What needs to be done ->
List the lines from the one containing "This screenshot has width=2180, height=1214." through the one containing "will pyautogui.click(x=285, y=530)." as a numbered list, including both of those lines and omitting any blank lines.

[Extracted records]
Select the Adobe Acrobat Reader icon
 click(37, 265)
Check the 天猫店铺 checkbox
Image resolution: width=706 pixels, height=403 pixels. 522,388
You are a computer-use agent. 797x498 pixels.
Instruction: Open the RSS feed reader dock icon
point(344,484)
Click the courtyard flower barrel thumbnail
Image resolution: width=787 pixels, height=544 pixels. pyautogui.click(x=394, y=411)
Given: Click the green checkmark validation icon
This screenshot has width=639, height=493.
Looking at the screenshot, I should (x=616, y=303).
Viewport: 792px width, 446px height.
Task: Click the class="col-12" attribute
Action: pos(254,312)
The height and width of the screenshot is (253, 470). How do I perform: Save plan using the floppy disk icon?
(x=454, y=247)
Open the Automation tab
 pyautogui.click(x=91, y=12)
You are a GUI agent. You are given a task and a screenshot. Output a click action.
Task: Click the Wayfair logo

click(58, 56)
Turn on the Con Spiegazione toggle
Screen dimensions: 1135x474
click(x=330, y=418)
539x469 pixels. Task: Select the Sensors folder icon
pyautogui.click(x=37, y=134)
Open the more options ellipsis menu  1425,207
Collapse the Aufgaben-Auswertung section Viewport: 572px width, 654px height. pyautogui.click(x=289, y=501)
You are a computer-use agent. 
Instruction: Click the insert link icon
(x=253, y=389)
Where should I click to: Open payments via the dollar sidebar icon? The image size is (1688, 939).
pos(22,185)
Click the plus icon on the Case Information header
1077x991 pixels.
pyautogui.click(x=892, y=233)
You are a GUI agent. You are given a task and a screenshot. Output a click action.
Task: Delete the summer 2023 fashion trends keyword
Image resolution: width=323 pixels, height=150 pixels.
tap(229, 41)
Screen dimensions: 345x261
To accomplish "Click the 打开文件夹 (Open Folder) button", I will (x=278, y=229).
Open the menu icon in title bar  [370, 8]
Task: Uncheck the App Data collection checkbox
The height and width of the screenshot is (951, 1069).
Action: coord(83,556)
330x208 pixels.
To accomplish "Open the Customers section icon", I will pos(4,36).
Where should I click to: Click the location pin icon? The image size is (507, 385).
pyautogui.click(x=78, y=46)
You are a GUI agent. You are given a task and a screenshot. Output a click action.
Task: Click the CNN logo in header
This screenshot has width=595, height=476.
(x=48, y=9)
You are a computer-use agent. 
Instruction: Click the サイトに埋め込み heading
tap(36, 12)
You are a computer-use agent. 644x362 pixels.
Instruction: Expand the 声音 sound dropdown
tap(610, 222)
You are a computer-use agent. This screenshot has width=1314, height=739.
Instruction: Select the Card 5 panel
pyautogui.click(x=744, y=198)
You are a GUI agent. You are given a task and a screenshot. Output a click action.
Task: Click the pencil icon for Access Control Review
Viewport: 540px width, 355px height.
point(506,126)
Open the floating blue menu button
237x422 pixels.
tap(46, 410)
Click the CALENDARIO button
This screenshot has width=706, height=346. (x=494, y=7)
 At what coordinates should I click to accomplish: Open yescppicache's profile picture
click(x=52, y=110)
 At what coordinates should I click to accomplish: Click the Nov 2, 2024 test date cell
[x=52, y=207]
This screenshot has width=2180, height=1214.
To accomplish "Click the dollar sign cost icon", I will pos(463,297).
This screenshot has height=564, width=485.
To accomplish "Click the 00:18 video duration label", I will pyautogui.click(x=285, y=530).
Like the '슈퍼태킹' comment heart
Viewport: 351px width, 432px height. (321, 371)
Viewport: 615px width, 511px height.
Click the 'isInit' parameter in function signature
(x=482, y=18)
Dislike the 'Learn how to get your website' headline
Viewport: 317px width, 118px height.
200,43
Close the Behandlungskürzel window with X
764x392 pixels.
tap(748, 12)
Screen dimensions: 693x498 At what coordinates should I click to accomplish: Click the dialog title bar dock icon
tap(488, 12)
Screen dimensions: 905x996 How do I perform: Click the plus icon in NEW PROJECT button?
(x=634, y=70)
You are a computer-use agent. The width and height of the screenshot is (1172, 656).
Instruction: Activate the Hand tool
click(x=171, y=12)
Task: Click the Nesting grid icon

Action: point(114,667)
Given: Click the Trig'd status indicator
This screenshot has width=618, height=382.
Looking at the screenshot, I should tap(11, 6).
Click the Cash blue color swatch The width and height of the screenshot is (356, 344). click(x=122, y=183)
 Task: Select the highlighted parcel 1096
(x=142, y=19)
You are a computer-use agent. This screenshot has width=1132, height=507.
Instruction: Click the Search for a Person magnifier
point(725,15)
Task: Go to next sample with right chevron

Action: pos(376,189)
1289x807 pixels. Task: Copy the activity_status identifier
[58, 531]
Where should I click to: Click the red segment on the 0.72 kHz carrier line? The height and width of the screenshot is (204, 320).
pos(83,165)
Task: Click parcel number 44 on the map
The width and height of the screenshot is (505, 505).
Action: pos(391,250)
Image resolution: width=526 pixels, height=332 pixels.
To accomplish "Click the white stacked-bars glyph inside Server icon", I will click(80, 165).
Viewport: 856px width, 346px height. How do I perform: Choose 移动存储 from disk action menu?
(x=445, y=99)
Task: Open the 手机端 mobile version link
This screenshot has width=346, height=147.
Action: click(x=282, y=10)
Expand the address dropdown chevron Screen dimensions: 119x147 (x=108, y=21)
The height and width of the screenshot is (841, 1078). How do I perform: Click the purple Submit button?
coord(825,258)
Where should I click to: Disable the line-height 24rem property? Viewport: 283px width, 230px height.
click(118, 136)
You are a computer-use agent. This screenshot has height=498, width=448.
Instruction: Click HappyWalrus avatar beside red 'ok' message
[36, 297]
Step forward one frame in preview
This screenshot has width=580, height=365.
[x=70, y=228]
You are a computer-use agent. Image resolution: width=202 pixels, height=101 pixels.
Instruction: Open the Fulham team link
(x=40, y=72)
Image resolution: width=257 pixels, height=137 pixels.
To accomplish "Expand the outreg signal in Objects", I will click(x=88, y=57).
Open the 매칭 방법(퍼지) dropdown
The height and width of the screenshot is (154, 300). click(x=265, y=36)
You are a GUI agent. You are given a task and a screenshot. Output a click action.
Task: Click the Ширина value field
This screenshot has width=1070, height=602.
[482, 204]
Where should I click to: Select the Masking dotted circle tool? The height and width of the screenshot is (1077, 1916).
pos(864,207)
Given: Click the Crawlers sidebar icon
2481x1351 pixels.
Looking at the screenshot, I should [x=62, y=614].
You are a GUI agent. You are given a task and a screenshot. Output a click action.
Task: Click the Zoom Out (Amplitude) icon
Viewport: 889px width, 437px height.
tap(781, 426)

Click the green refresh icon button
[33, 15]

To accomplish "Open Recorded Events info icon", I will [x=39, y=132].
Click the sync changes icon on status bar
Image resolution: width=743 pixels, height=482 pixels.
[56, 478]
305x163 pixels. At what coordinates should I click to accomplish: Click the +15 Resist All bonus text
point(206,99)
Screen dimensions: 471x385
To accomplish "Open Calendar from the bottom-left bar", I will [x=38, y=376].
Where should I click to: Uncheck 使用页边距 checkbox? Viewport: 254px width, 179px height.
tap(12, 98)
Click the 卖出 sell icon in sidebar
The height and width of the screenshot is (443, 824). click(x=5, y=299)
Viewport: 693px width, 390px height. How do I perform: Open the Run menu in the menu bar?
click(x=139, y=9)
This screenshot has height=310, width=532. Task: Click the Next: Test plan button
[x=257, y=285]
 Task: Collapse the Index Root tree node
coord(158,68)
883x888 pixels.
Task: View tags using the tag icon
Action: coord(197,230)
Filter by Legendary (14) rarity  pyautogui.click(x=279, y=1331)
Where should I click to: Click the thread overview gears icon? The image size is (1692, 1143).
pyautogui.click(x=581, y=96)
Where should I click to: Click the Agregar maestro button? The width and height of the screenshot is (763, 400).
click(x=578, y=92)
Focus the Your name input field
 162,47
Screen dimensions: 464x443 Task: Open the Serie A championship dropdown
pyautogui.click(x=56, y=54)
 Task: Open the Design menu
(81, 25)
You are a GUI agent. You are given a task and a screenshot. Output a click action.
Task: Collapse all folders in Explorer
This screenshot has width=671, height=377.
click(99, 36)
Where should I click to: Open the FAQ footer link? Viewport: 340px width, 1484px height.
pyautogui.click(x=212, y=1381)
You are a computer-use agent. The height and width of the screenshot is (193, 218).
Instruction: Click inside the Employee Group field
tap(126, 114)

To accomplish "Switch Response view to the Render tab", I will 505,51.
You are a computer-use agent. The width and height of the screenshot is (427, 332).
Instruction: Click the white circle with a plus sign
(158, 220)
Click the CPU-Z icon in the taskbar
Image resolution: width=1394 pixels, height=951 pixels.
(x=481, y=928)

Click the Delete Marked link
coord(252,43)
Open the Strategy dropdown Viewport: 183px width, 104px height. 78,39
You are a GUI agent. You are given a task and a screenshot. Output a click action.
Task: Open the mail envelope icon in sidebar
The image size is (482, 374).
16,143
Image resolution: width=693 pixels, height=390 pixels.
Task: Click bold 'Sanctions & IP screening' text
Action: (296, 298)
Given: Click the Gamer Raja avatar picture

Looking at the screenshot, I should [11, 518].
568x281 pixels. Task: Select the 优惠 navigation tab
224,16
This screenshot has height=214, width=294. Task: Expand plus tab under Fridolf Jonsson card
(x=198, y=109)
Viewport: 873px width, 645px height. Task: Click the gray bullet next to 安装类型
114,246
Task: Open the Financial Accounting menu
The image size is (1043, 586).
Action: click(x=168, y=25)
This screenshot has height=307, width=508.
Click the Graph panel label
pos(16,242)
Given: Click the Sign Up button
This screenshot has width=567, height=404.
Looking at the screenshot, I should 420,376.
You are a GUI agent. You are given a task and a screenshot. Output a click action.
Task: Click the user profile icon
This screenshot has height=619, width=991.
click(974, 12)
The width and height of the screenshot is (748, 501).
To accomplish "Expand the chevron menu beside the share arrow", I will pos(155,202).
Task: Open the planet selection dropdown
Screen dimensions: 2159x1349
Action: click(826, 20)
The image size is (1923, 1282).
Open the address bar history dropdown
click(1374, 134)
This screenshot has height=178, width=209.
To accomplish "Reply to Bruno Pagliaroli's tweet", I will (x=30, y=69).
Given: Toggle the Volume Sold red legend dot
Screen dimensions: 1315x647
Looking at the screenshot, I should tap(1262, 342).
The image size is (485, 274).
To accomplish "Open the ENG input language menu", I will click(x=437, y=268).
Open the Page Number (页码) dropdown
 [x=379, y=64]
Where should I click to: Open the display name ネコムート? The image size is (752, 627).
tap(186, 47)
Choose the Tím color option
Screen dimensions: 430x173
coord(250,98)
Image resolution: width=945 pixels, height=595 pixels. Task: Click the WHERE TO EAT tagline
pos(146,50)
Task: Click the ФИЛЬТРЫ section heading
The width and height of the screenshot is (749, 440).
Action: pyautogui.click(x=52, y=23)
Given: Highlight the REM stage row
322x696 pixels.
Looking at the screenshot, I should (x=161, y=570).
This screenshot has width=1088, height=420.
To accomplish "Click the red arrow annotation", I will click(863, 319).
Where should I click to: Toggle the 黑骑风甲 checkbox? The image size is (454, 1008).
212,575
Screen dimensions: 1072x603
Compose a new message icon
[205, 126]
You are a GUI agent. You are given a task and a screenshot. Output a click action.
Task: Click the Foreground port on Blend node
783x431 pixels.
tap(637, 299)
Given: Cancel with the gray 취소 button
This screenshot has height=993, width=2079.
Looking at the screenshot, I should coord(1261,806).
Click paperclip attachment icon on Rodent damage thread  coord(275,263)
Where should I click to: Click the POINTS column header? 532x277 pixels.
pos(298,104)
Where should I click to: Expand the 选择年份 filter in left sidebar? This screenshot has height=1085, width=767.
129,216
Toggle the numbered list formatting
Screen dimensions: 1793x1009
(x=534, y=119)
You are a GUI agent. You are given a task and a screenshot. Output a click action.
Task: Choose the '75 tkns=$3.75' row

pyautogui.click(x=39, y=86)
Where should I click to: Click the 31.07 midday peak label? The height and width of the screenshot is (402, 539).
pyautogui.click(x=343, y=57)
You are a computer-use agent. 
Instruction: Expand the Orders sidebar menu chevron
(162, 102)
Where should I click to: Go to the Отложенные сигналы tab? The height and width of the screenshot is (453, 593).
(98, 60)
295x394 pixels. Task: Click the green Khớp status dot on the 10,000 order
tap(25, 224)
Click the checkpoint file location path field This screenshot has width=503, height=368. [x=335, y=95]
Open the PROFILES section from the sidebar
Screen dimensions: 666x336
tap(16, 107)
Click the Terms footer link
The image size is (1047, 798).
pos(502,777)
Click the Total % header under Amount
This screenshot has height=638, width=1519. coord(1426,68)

Full solution ->
1. This screenshot has width=2180, height=1214.
2. To accomplish "Click the dollar sign cost icon", I will pos(463,297).
3. This screenshot has height=564, width=485.
4. To accomplish "Click the 00:18 video duration label", I will pyautogui.click(x=285, y=530).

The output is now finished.